Monday, June 24, 2019

To Curate or Not to Curate


When I conjure up the image of a curator, it’s someone who analyzes a variety of French Impressionist paintings and then selects the most compelling and important ones to captivate an audience at the art museum. Someone who spent years toiling away in graduate school to earn this distinguished title.

The all-knowing and infallible Wikipedia defines curator this way: “Traditionally, a curator or keeper of a cultural heritage institution is a content specialist charged with an institution’s collections and involved with the interpretation of heritage material.”

By that traditional definition, I am anything but a curator. Sure, I am a content specialist of sorts,
but everything else about the definition screams antonym.

Apparently, I wasn’t giving myself enough credit.

Today, everyone is a curator.

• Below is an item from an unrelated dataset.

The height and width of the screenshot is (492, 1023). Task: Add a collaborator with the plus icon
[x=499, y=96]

For example:
·        Travel no longer is planned - it is curated
·        Menus aren’t selected - they are curated.
·        Experiences aren’t researched – they are curated

What about choosing music? Building a network? Designing a wardrobe?

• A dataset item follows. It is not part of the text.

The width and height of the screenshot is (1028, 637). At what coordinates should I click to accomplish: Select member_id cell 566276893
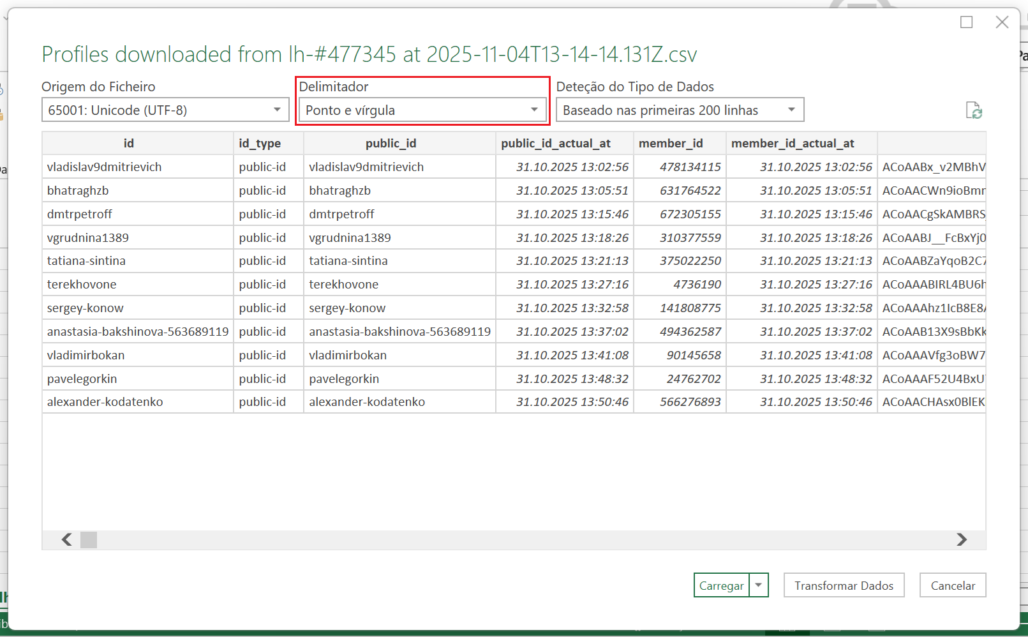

Curated, curated, curated.

The curator movement has even infested my former field of journalism.

For example, it’s become increasingly popular for publications – especially online – to select a number of articles they recommend and write brief descriptions of each article with a link to the full story.

How is the work attributed? You guessed it. Reporters now proudly curate lists instead of editing, selecting or compiling them.

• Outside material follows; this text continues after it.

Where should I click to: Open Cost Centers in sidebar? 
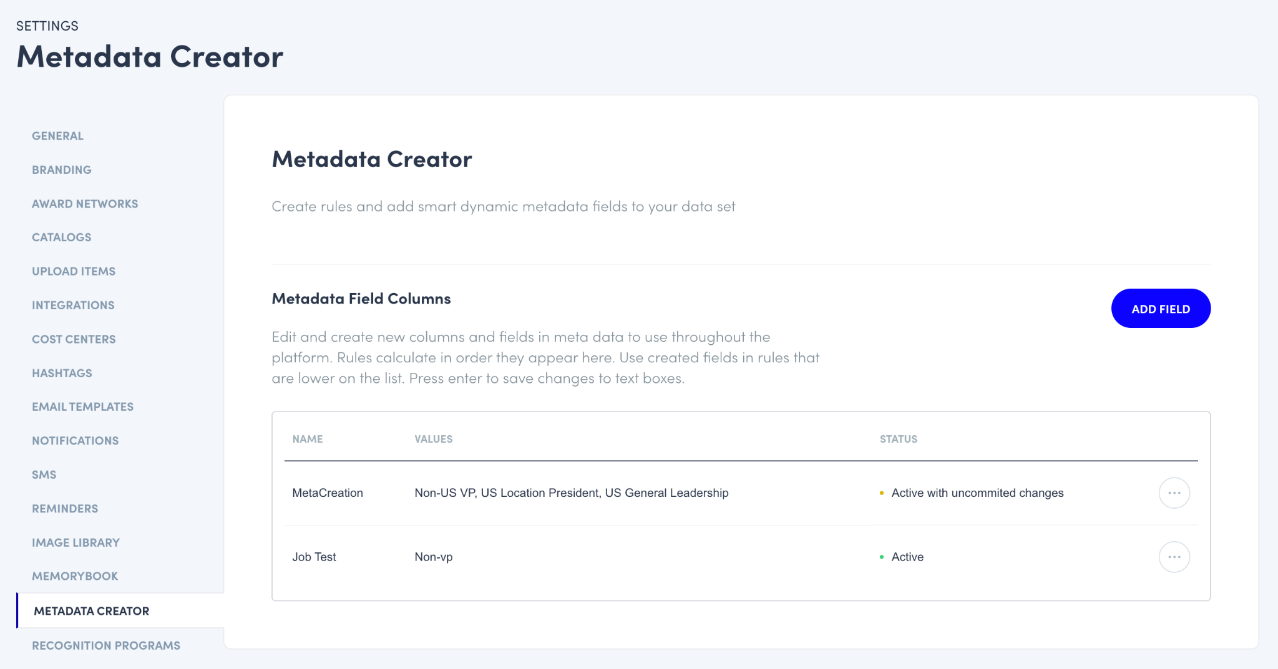click(74, 339)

Curate has been on my mind because I’m excited to start a weeklyish feature with a working title of, “The Five.” Essentially, five things that I’m thinking about, reading, watching or listening to. Look for that to debut soon.

But how should this work be attributed? Should these blog posts be compiled or crafted, or should I bow to the pressure, take the same liberties that so many others enjoy, engage in blatant curator inflation, and bestow upon myself the sophisticated, somewhat pretentious and wholly undeserved title of curator?